**YOUR TASK**
The line with "The width and" starts the range, and the last line of the listing ends it. Retype that range exactly, without pictures.

**INPUT DATA**
::::::::::

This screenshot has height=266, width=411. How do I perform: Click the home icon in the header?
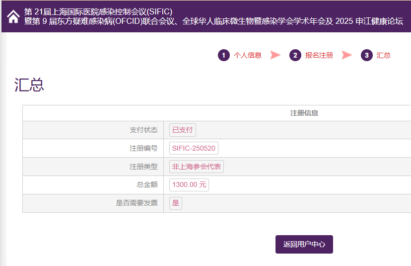coord(13,16)
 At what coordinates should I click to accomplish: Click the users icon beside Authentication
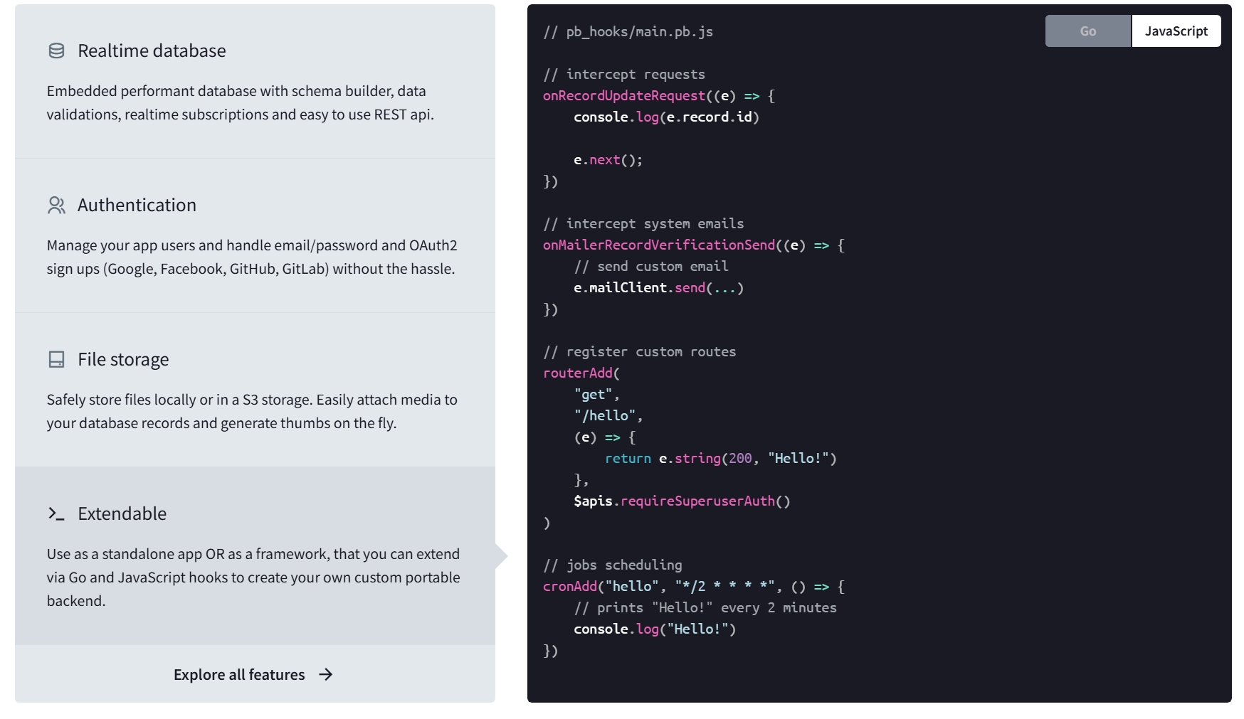[56, 206]
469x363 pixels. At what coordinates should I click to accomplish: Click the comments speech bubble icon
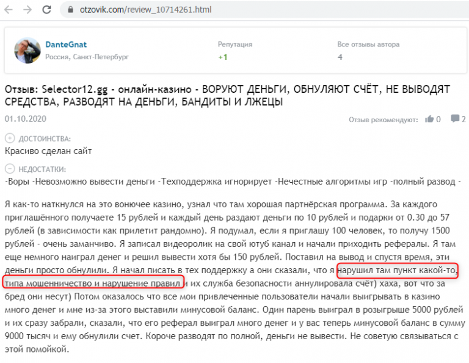[455, 119]
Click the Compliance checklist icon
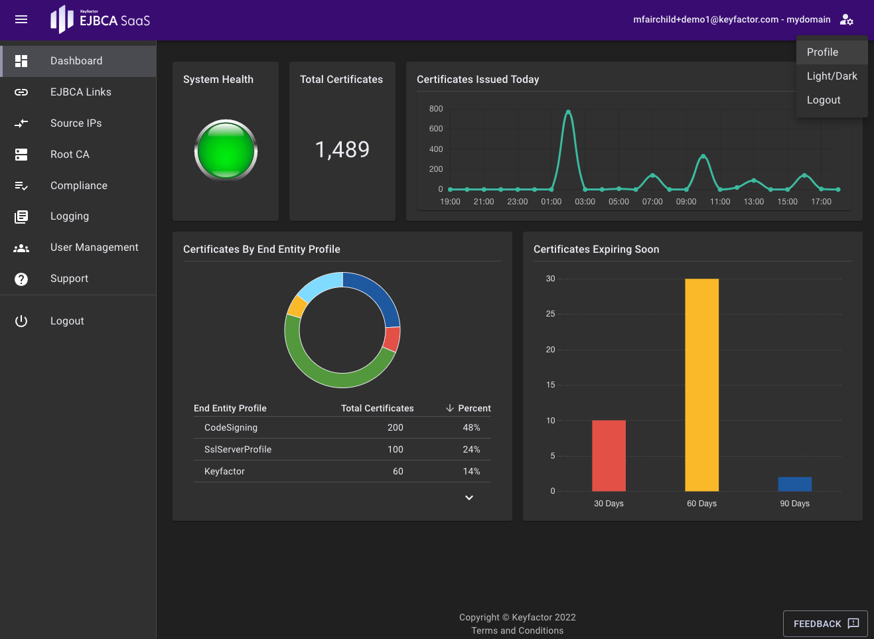Screen dimensions: 874x639 coord(21,186)
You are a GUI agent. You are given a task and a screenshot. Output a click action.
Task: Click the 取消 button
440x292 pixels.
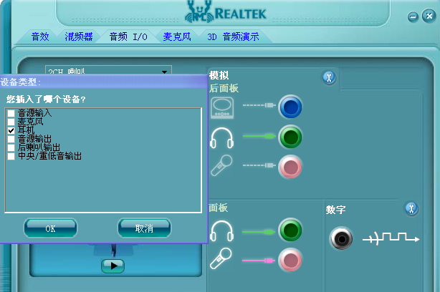pos(144,228)
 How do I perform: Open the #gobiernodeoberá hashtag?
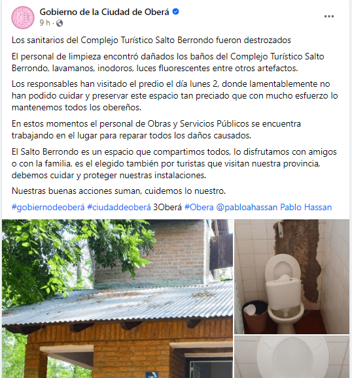[48, 207]
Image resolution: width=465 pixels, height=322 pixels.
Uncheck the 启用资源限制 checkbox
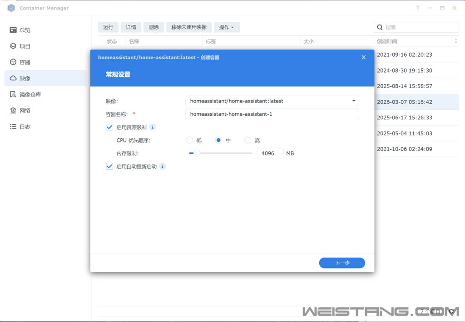coord(109,127)
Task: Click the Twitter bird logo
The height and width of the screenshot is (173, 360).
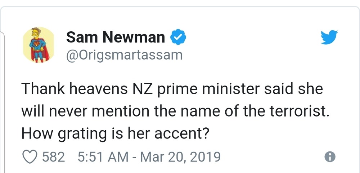Action: (329, 37)
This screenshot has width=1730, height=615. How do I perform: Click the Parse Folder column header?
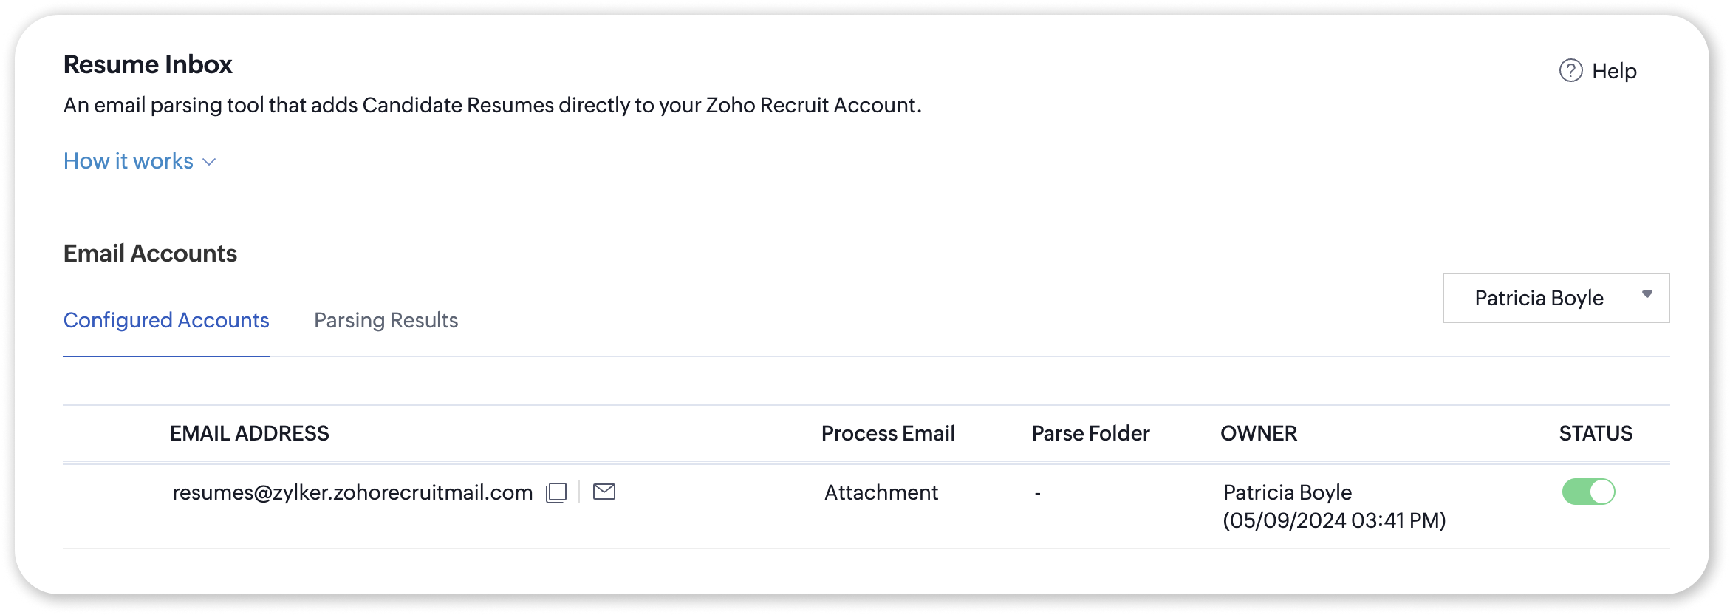1090,433
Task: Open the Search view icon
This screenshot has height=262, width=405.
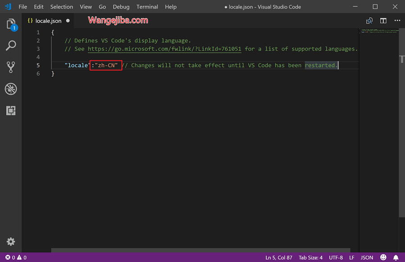Action: 11,45
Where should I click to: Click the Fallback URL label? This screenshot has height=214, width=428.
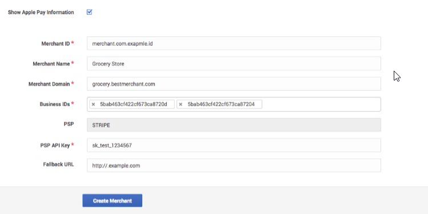coord(58,164)
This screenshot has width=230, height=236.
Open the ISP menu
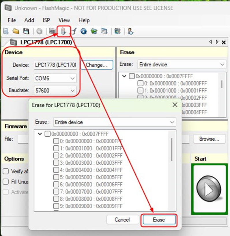click(x=46, y=20)
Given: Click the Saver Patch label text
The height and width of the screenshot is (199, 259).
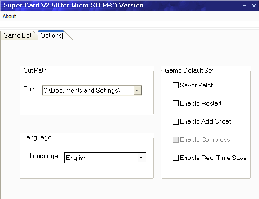Looking at the screenshot, I should [x=197, y=86].
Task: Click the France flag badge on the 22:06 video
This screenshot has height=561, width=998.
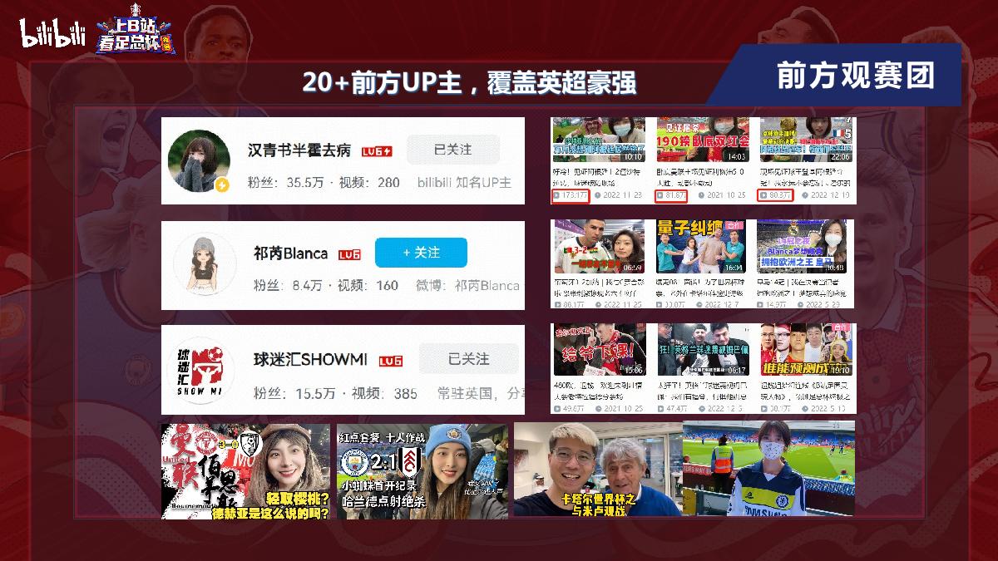Action: pyautogui.click(x=835, y=132)
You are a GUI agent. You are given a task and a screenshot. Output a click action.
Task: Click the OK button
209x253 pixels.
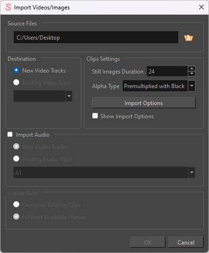[x=148, y=242]
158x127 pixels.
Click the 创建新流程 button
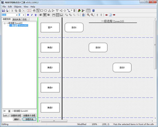pos(16,115)
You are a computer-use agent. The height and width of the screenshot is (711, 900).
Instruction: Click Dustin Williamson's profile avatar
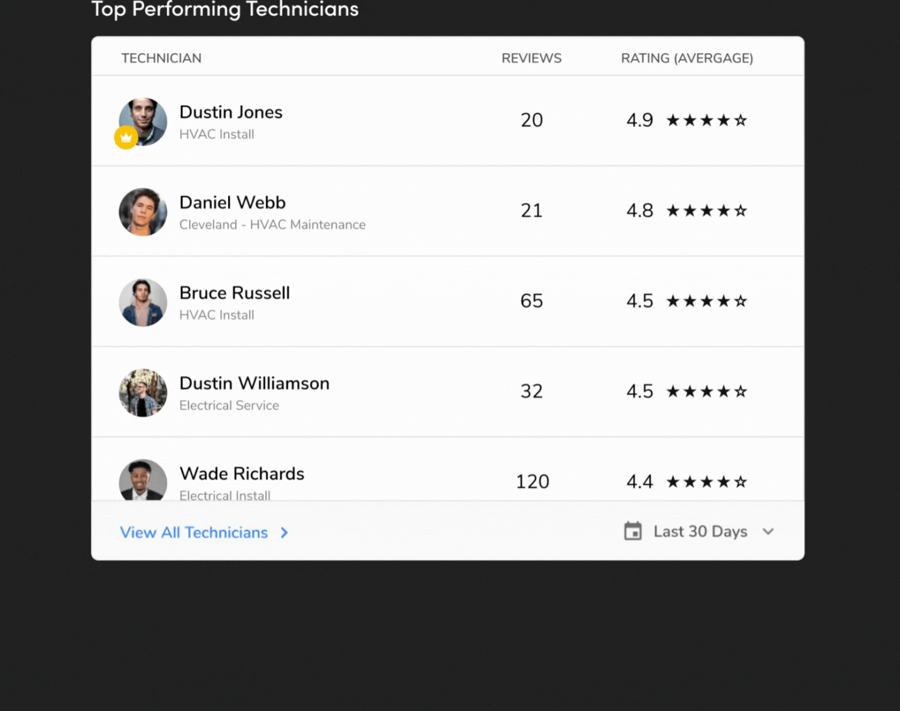coord(143,393)
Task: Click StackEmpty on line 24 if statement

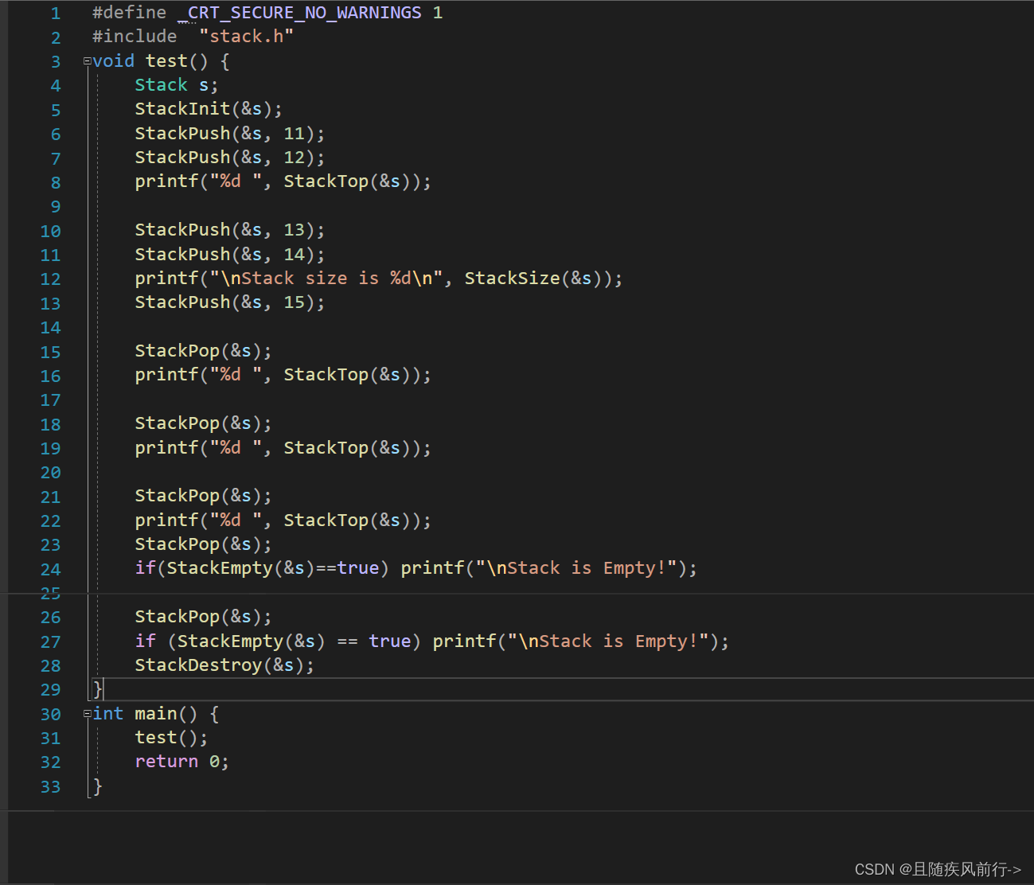Action: [x=219, y=568]

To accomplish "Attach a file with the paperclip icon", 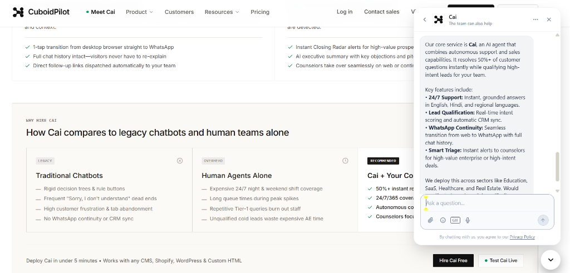I will point(430,220).
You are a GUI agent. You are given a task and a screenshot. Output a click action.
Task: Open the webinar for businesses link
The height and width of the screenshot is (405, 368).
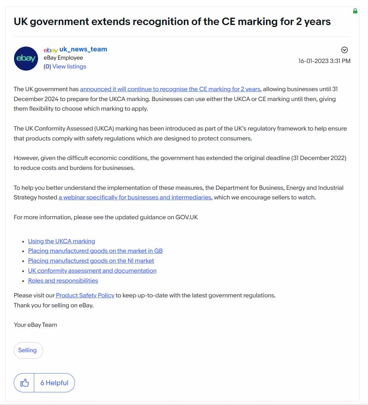coord(135,197)
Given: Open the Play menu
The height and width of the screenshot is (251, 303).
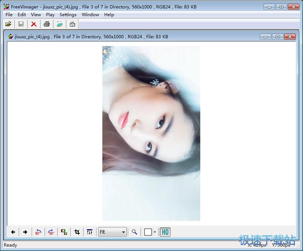Looking at the screenshot, I should coord(50,15).
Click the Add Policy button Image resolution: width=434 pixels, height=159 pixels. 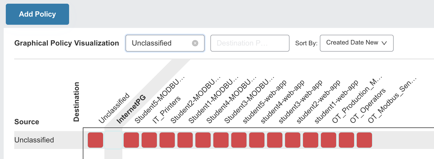pyautogui.click(x=37, y=14)
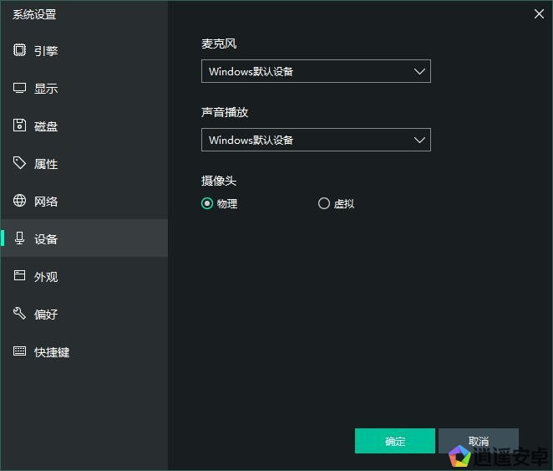Click the chevron arrow on sound playback dropdown
This screenshot has height=471, width=553.
click(x=420, y=140)
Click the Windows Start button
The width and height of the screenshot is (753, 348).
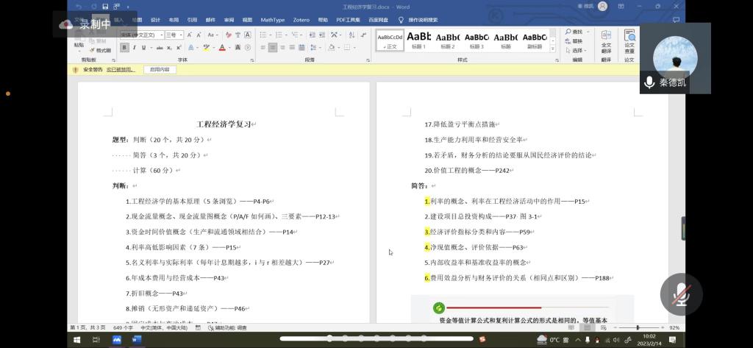[76, 340]
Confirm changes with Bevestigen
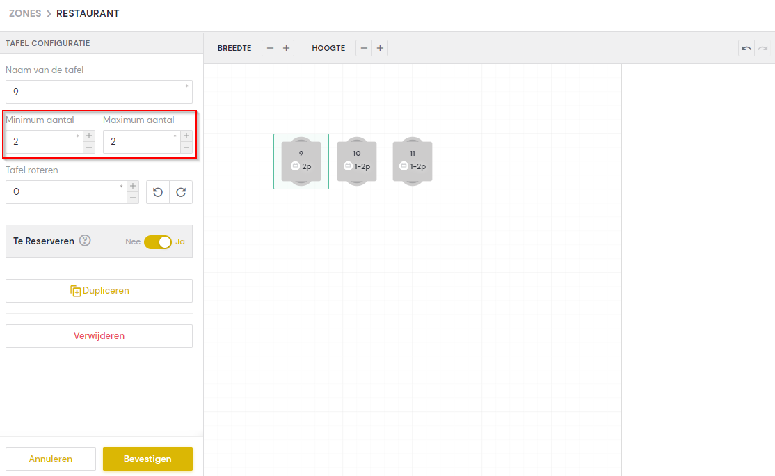 click(x=147, y=459)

::::::::::

**TASK RESULT**
The width and height of the screenshot is (753, 348).
[76, 340]
Confirm changes with Bevestigen
 click(x=147, y=459)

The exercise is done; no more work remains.